Chapter 2- SILAS MARINER Summary Notes and Extra Questions

CHAPTER 2: Summary

Silas’ life at Raveloe is very different from that at Lantern Yard. The countryside is different, the church has little in common with that of his old sect, and even the old Power that he had trusted in seems far away here.

 Work claims all of Silas’ attention until he receives his first money. Then the coins offer him companionship. Silas comes to look forward to the evenings when he could be in the brightness of his gold.

 From his mother, Silas had learned the medicinal properties of herbs, and once he used his knowledge to bring relief to a sick woman. For some time after that, he was believed to possess charms against disease or other evils. Silas knew of no such charms, but his refusal is taken as mere ill-temper, and after that, he was left alone.

His work and his love for his gold drew Silas ever farther from contact with his neighbours. Only once does anything happen to show that he has any affection left: Silas drops his old pot and saves the pieces like a piece to remember the pot. After that, there is only his money and his loom, and he thought of them when he is away from home. He forgot his herbs. His life had shrunk into the compass of his room.

 Q1. How did Silas’ treatment of Sally Oates affect his life at Raveloe?

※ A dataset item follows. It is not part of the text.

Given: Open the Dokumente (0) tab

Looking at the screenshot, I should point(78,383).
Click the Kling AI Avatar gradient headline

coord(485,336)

Ans. Sally Oates, a cobbler’s wife, was suffering from symptoms of heart disease and dropsy, which reminded Silas of the symptoms his own mother experienced prior to dying. Silas remembered giving her a certain concoction made of foxglove which made her recover. Silas Marner charitably administers to Sally Oates some foxglove, a liquid which eases her pain. Silas hopes of opening up better relations with his neighbours by relieving the discomfort of the cobbler’s wife. After this he finds mothers at his door for a cure for whooping-cough, men for something for their rheumatism or their arthritis, all of whom carry money in their hands. Matter tells them he cannot cure them. However, no one believes him. After Marner turns them away, they blame the attacks of their symptoms on him. Thus his moment of pity towards Sally Oates, which had given him a temporary sense of brotherhood, heightened the repulsion between him and his neighbours.

Q2. Describe Silas’ life in Raveloe.

Ans. Silas lived in a stone cottage near a deserted stone-pit in Raveloe. The boys of the village were drawn to the sound of his loom, and would often peer through his window with both awe and scorn for his strangeness. Silas responded by glaring at them to scare them away. The boys’ parents claim that Silas has special powers, such as the ability to cure rheumatism by invoking the devil. In the fifteen years, Silas had not invited any guests into his home, made an effort to befriend other villagers, or attempted to court any of the town’s women. Silas’s reclusiveness has given rise to a number of rumours among the townspeople. Despite these rumours, Silas was never persecuted because the townspeople feared him and because he was indispensable, being the only weaver in town. Spiritually depleted, Silas uses his loom as a distraction, weaving more quickly than necessary. For the first time, he was able to keep the full portion of his earnings for himself, no longer having to share them with an employer or the church. Having no other sense of purpose, Silas felt a sense of fulfilment merely in holding his newly earned money and looking at it. As the years passed, local lore also began to hold that Silas’s business had enabled him to save a sizable hoard of money.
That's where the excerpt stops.